U.S. Airlines Poised for Long Winter After Brief Holiday Respite
(Bloomberg) -- U.S. airlines that enjoyed a jump in domestic travel during the recent holidays now face a potential double whammy as a seasonal slowdown combines with rising coronavirus cases.
Extending the gains through Martin Luther King Day on Jan. 18 and Presidents Day in February “appears challenging, given elevated new Covid case counts,” said Savanthi Syth, a Raymond James Financial analyst. About 1.3 million people passed through U.S. airport checkpoints Jan. 3, the most since mid-March, according to the Transportation Security Administration.
Increased travel in late December and early January may even make things worse this month by spurring new infections after a holiday season of social gatherings, said Joe DeNardi, an analyst at Stifel Financial. An increase in coronavirus cases would hit battered airlines just as the industry enters the first quarter of 2021, which is traditionally the weakest time of any year for travel demand.
“TSA data continues to show a more robust holiday travel season than previously anticipated,” DeNardi said in a report Monday. “This, however, may result in a more severe post-holiday surge in Covid cases, which could negatively impact travel trends over the next two-plus months until vaccines are more widely distributed.”

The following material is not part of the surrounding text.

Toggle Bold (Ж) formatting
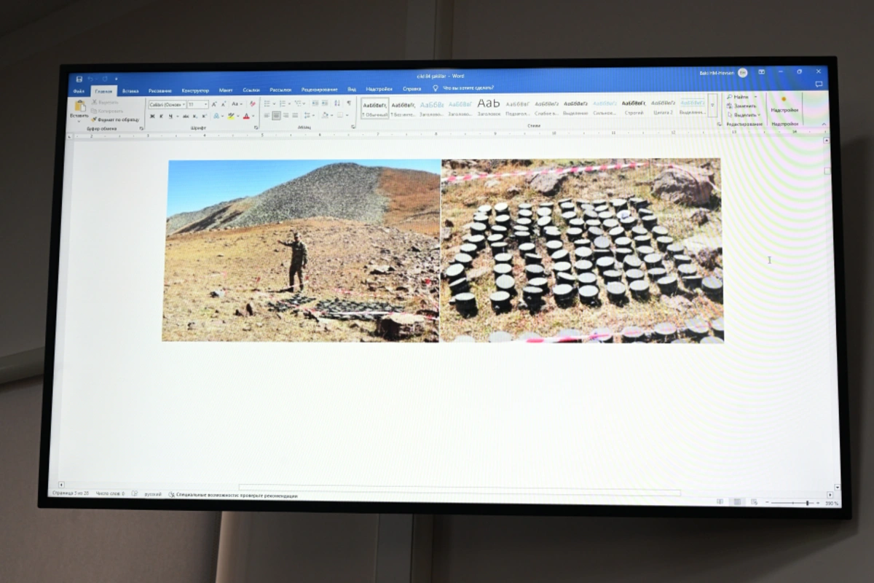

Daily flyers averaged 1.07 million daily over the past seven days, or 47% of their levels a year earlier. By comparison, passengers during the first half of December were less than 35% of year-earlier totals. Screened passengers during all of 2020 were just 39% of the 2019 level, the TSA said in a statement.
The passenger gains in late December and early January occurred against a backdrop of warnings against travel and large gatherings as coronavirus cases and hospitalizations rose across the U.S.

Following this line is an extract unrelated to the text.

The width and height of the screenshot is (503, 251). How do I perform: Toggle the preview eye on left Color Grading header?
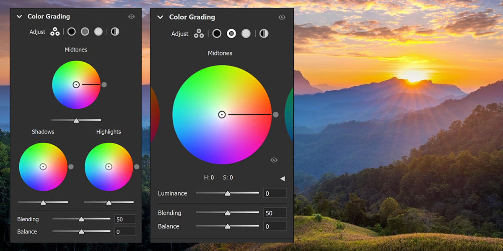131,16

Almost 231,000 new cases were reported in the U.S. on the Thursday before the holiday weekend, when reporting can be sporadic. Four states -- including New York and California -- have surpassed 1 million infections overall, and more than 350,000 Americans have died.
“We continue to believe there is significant pent-up demand for air travel; that demand is just unlikely to materialize in the first quarter,” DeNardi said.
Delta Air Lines Inc. Chief Executive Officer Ed Bastian warned employees last week that “the next few months may be the most difficult yet.” The rising availability of Covid-19 vaccines will define two distinct phases for passenger totals this year, he said.
“The first will look a lot like 2020, with travel demand deeply depressed and our focus on ensuring the health and safety of our people and customers,” he said. “The second phase will begin only when we reach a turning point with widely available vaccinations that spur a significant return to travel, particularly business travel.”
The administration of vaccines in the U.S. has failed to meet projections, although the pace has begun to pick up recently. Meanwhile, a new more infectious strain of the virus is starting to spread in the U.S.